* **HOW TO COMPLETE THIS TASK**
Every entry in this listing should be written out exactly.

* **PROVIDED RECORDS**
══════════

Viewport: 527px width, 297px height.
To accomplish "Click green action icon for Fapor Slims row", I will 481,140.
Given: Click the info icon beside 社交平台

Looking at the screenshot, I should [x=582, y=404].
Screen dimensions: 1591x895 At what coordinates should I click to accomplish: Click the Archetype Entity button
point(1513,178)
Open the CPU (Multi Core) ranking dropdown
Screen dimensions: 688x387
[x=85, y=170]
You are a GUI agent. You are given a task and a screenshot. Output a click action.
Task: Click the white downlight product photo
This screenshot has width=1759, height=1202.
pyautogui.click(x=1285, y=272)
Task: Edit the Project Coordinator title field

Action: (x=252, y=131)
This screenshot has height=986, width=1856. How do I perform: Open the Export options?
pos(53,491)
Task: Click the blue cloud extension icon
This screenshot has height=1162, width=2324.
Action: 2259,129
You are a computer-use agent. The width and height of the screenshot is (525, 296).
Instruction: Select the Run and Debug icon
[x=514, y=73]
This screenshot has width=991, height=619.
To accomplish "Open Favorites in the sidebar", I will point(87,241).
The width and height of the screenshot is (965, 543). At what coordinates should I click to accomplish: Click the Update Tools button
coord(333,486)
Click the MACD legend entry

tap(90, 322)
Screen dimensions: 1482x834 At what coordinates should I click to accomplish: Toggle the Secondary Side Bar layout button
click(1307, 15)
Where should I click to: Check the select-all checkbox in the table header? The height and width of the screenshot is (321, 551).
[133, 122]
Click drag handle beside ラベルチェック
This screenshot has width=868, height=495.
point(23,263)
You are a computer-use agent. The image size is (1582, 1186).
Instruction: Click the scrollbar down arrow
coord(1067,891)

══════════

* **EXERCISE RESPONSE**
Viewport: 527px width, 297px height.
To accomplish "Click green action icon for Fapor Slims row", I will 481,140.
Given: Click the info icon beside 社交平台

Looking at the screenshot, I should [x=582, y=404].
Screen dimensions: 1591x895 At what coordinates should I click to accomplish: Click the Archetype Entity button
point(1513,178)
Open the CPU (Multi Core) ranking dropdown
Screen dimensions: 688x387
[x=85, y=170]
You are a GUI agent. You are given a task and a screenshot. Output a click action.
Task: Click the white downlight product photo
This screenshot has width=1759, height=1202.
pyautogui.click(x=1285, y=272)
Task: Edit the Project Coordinator title field

Action: (x=252, y=131)
This screenshot has height=986, width=1856. How do I perform: Open the Export options?
pos(53,491)
Task: Click the blue cloud extension icon
This screenshot has height=1162, width=2324.
Action: 2259,129
You are a computer-use agent. The width and height of the screenshot is (525, 296).
Instruction: Select the Run and Debug icon
[x=514, y=73]
This screenshot has width=991, height=619.
To accomplish "Open Favorites in the sidebar", I will point(87,241).
The width and height of the screenshot is (965, 543). At what coordinates should I click to accomplish: Click the Update Tools button
coord(333,486)
Click the MACD legend entry

tap(90, 322)
Screen dimensions: 1482x834 At what coordinates should I click to accomplish: Toggle the Secondary Side Bar layout button
click(1307, 15)
Where should I click to: Check the select-all checkbox in the table header? The height and width of the screenshot is (321, 551).
[133, 122]
Click drag handle beside ラベルチェック
This screenshot has width=868, height=495.
point(23,263)
You are a computer-use agent. The image size is (1582, 1186).
Instruction: Click the scrollbar down arrow
coord(1067,891)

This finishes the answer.